» **EXERCISE**: Starting at the line containing "Task: Click the 申込管理 mascot avatar icon" and ending at the line containing "The width and height of the screenshot is (900, 900).", transcribe the listing below exactly. Keep both end lines, skip the pictures, and copy nothing else.

PROVIDED ENTRIES Start Marker

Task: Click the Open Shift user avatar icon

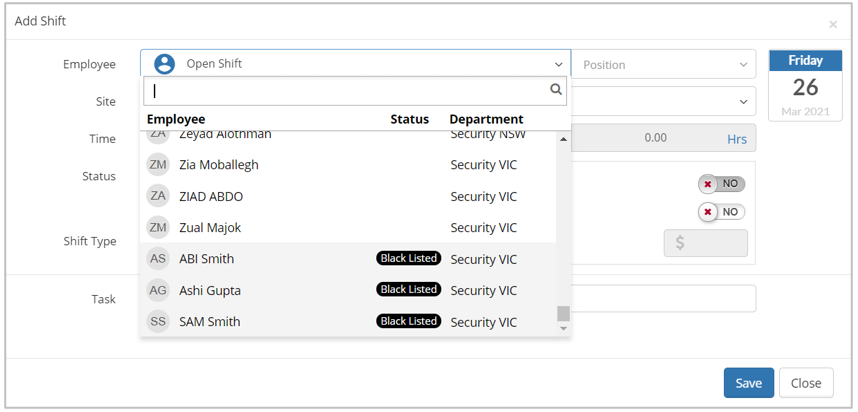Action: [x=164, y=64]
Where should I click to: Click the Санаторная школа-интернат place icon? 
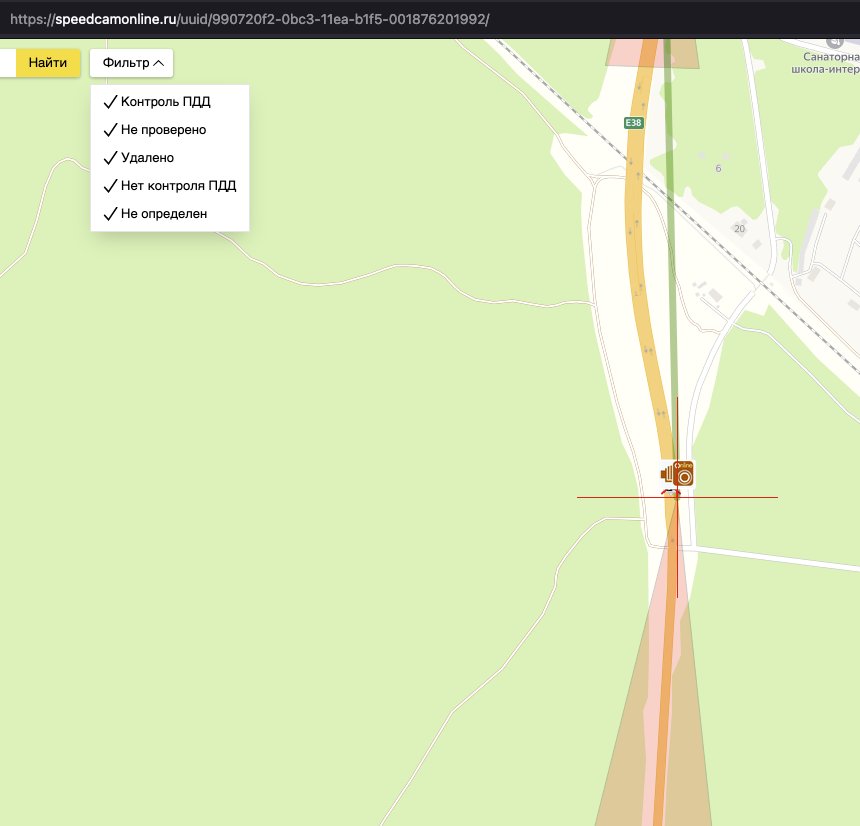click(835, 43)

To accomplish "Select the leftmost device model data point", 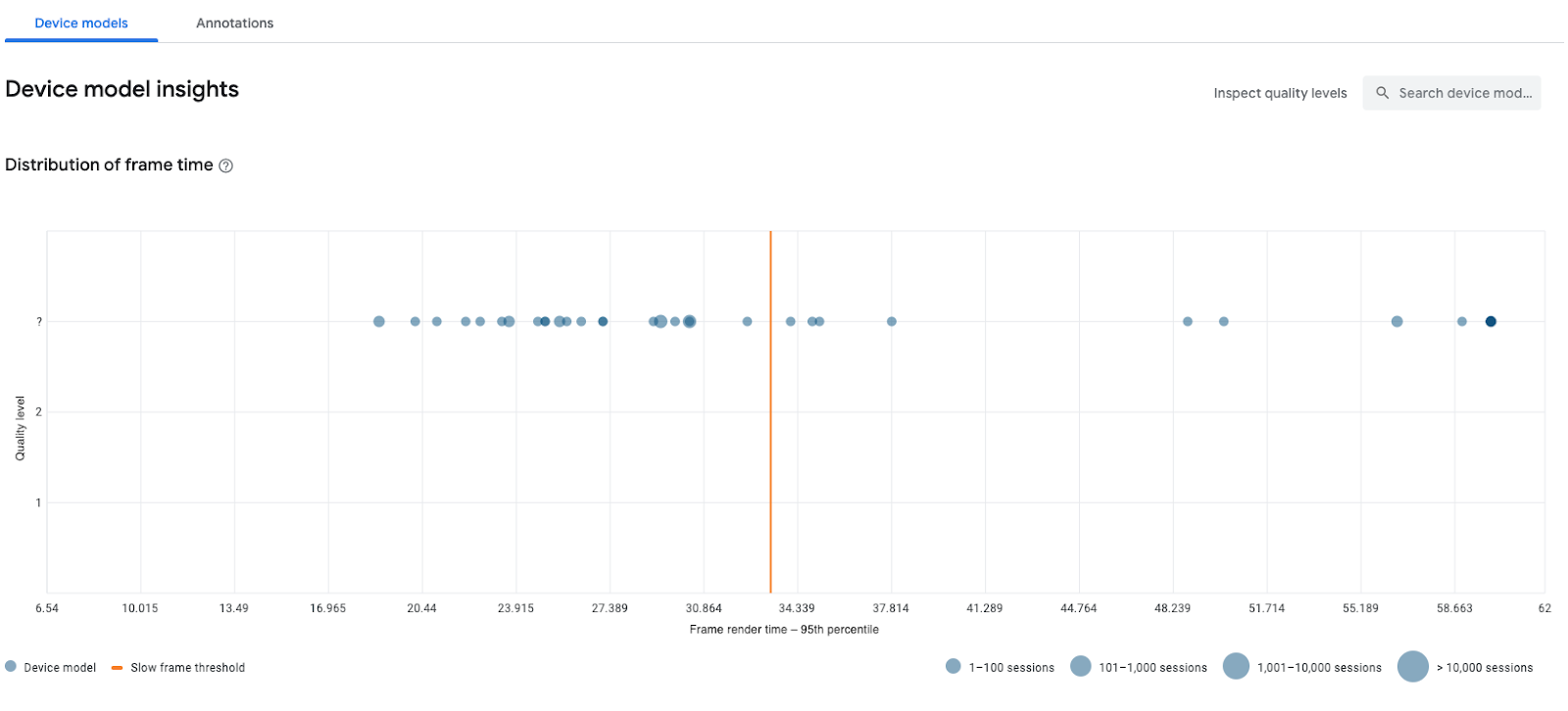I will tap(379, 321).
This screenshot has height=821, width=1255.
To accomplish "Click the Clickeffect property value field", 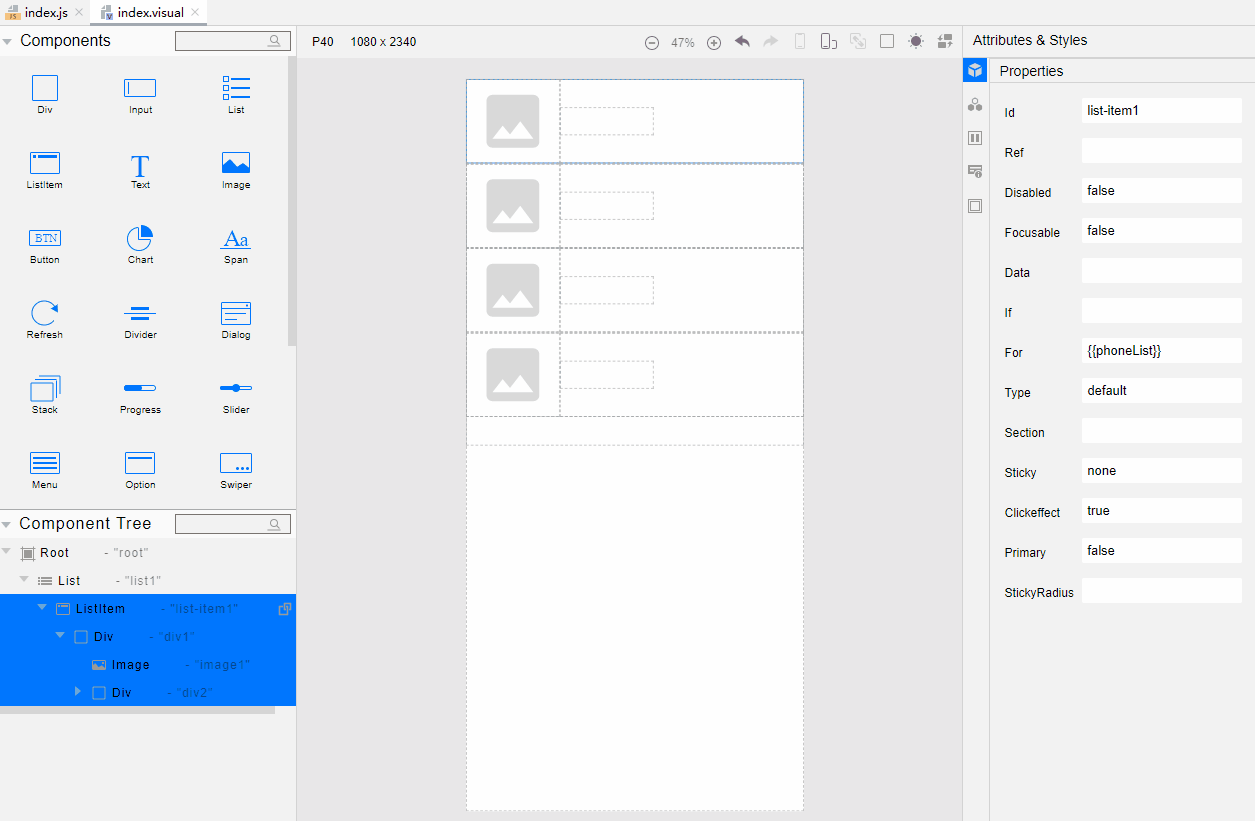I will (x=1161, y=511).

PROVIDED ENTRIES End Marker
PROVIDED ENTRIES Start Marker

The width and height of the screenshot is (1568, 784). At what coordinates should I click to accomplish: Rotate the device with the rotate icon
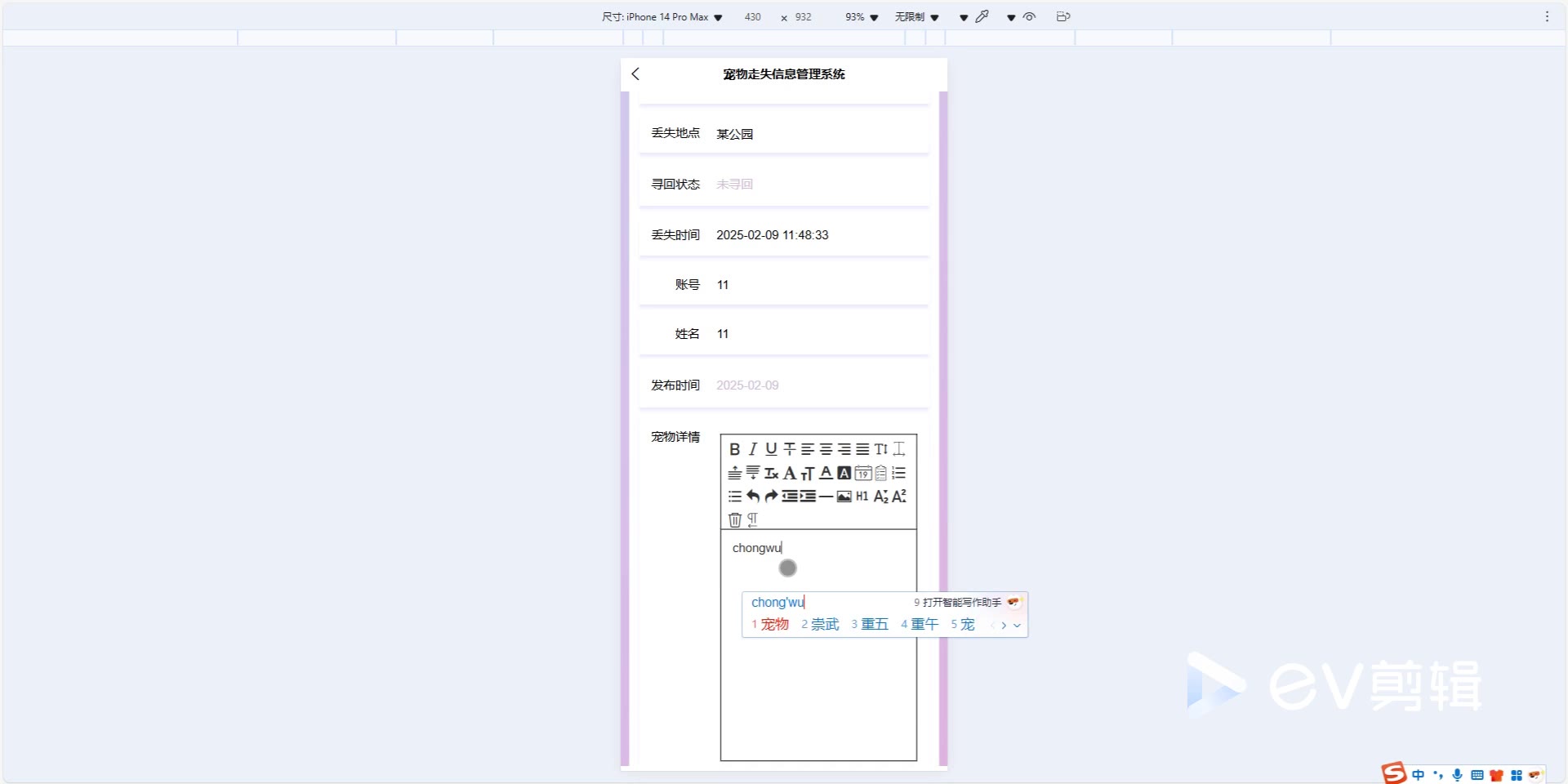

PROVIDED ENTRIES End Marker
PROVIDED ENTRIES Start Marker

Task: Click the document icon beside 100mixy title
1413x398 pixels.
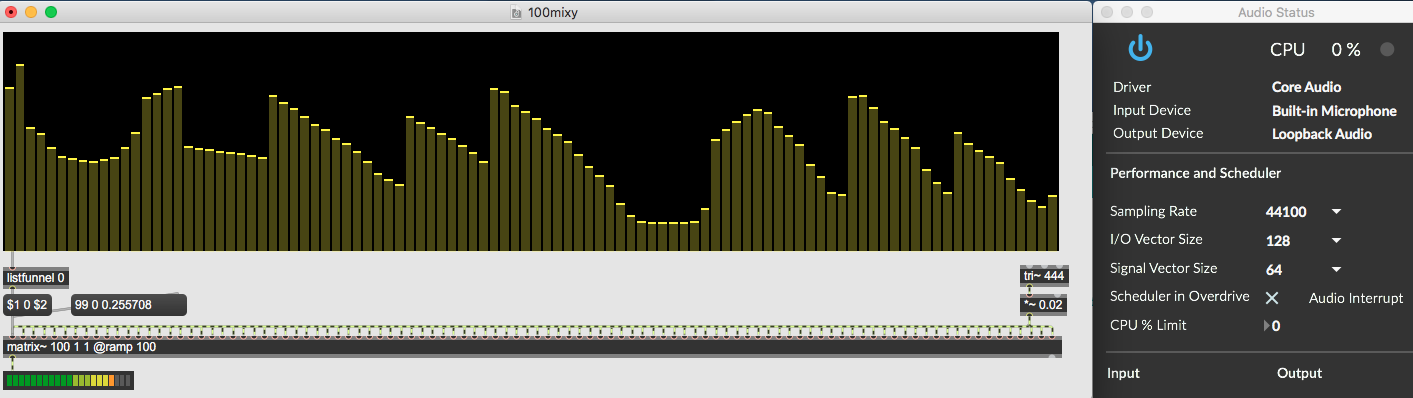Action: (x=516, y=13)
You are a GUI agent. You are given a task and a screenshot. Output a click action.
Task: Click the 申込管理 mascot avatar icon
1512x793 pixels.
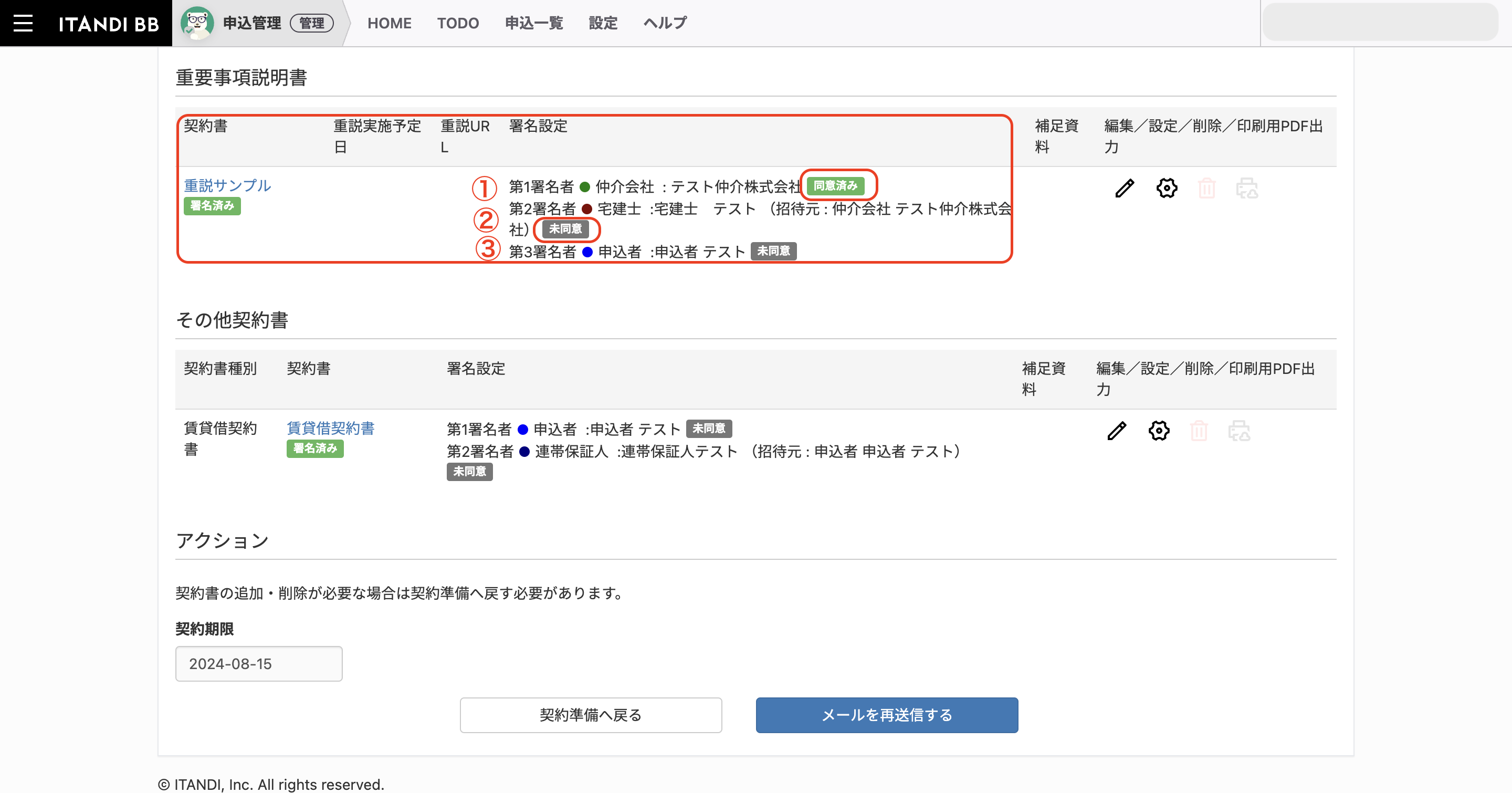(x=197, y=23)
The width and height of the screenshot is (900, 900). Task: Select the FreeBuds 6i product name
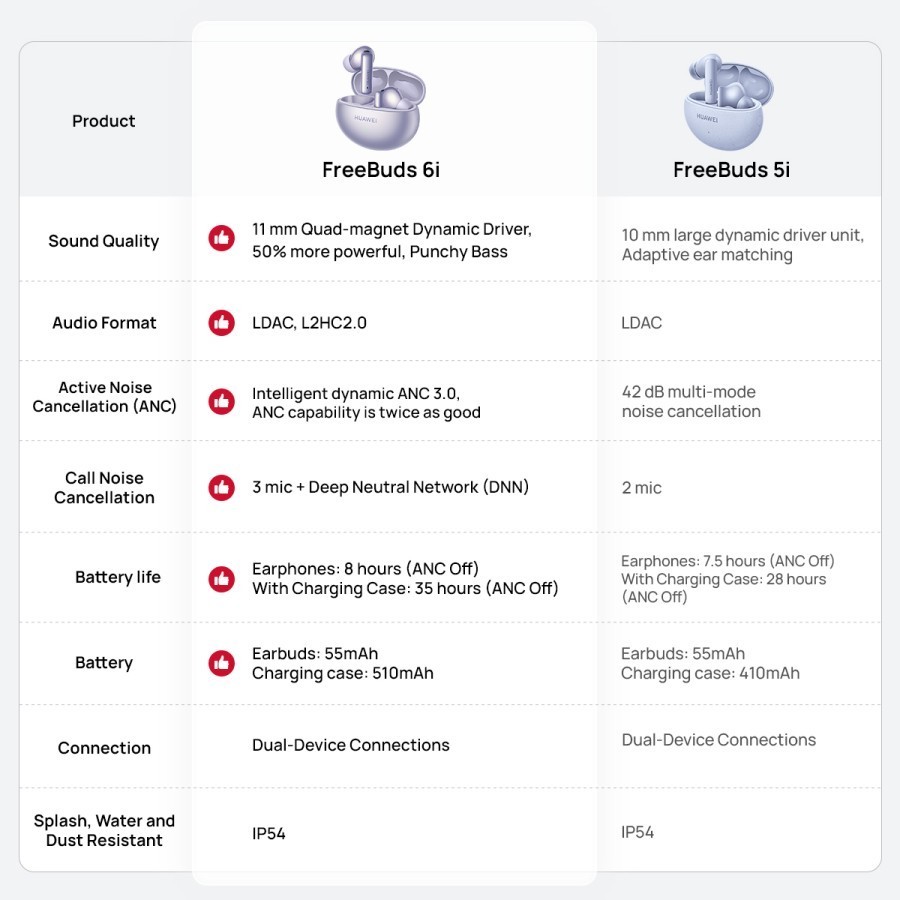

PROVIDED ENTRIES End Marker

» **ANSWER TO THIS TASK**:
Task: Click the 申込管理 mascot avatar icon
1512x793 pixels.
(x=197, y=23)
The width and height of the screenshot is (900, 900). Task: Select the FreeBuds 6i product name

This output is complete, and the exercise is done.